In alcuni testi usciti in rivista, Mariano affronta il tema senza dimenticare i classici e il "suo" Monviso

Chi l’ha detto che la poesia non possa parlare della contemporaneità? Beppe Mariano dedica alcuni versi all’Intelligenza artificiale. E, a pubblicarli, è la rivista internazionale “Poesia”, edita da Crocetti e distribuita da Feltrinelli.

Sul numero di gennaio-febbraio, si possono così leggere dieci testi dell’autore cuneese.
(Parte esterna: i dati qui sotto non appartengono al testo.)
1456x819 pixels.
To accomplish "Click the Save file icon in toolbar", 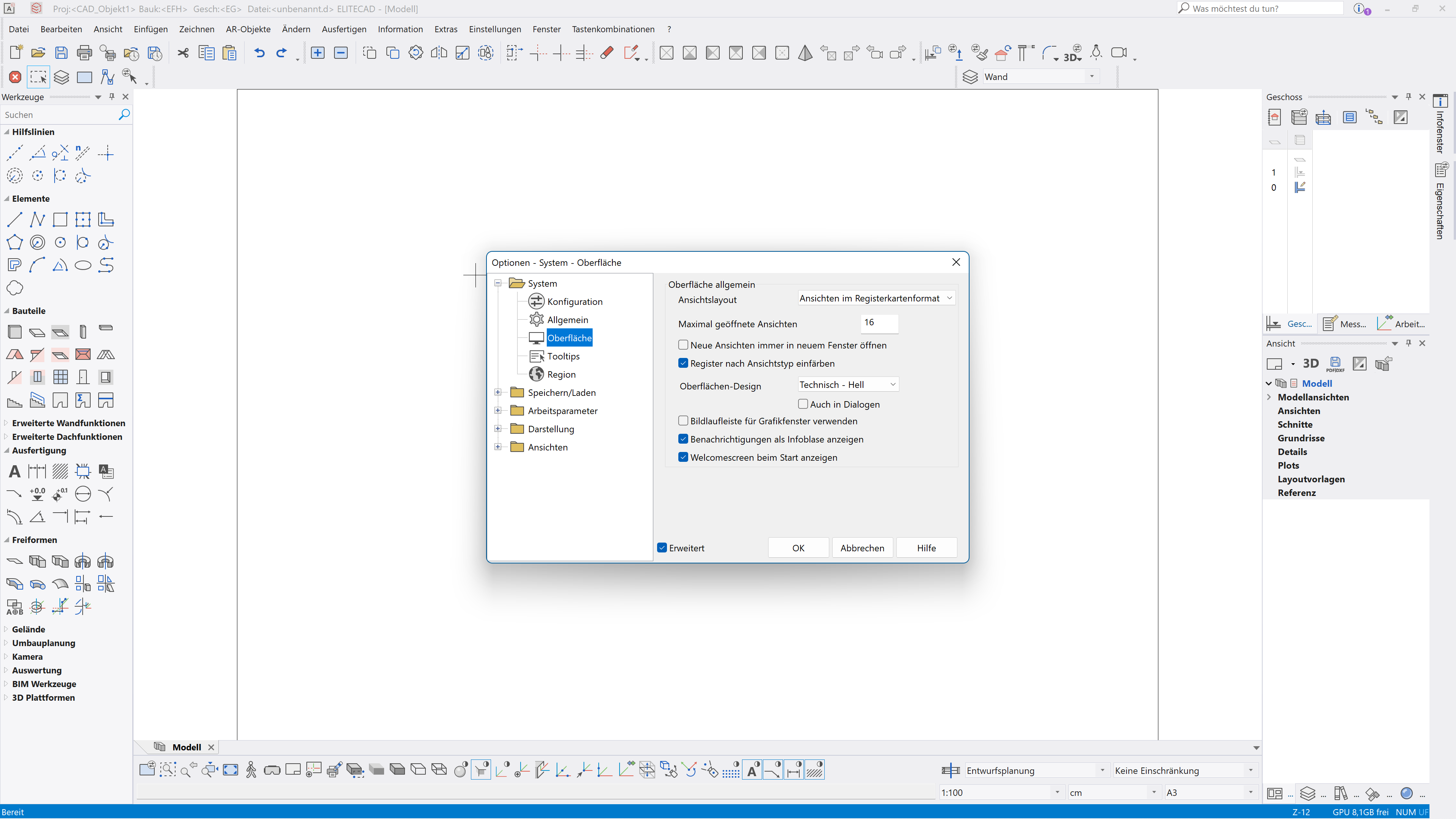I will [61, 53].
Le “storie di ordinaria I.A.” (così recita il sottotitolo) si inseriscono in un volume ricco, che annovera un servizio dedicato a Luciano Erba, poesie di alcuni contemporanei fra cui la campana Elisa Ruotolo, un omaggio a Luis de Góngora e un ricordo di Enrico Pea.

Autore fra alcune delle prime poesie che in Italia siano state dedicate all’Intelligenza artificiale - se non le prime in assoluto -, Mariano indaga temi con cui è davvero costretto a misurarsi chi progetta i relativi software: come si comporterà il pilota automatico alla guida di un veicolo quando la manovra che dovrebbe compiere per evitare un incidente stradale lo porterebbe a travolgere un dehors o un gruppo di bambini? “Decide per il male minore:/ di sbattere contro un muro/ e che sia io soltanto a morire”, ci spiega il poeta, con la sua consueta ironia.

Non manca, com’è giusto che sia nella poesia di Mariano, qualche riferimento alla sua montagna prediletta, il Monviso che in questo caso appare infuocato “quasi avesse, poveretto, un eritema”. E non manca una sorta di metamorfosi come quando l’automobile viene umanizzata: “Se il tergiorizzonte si sta guastando/ ciò che intravedo dalla fronte/ del parabrezza è poco,/ ma so che devo farlo bastare”. Metamorfosi che ci riportano a un frequentato filone della letteratura, a Ovidio e - appunto - alle sue metamorfosi: Mariano è un classico, che sa servirsi degli antichi strumenti dei poeti adeguandoli alla realtà contemporanea. Merito di pochi.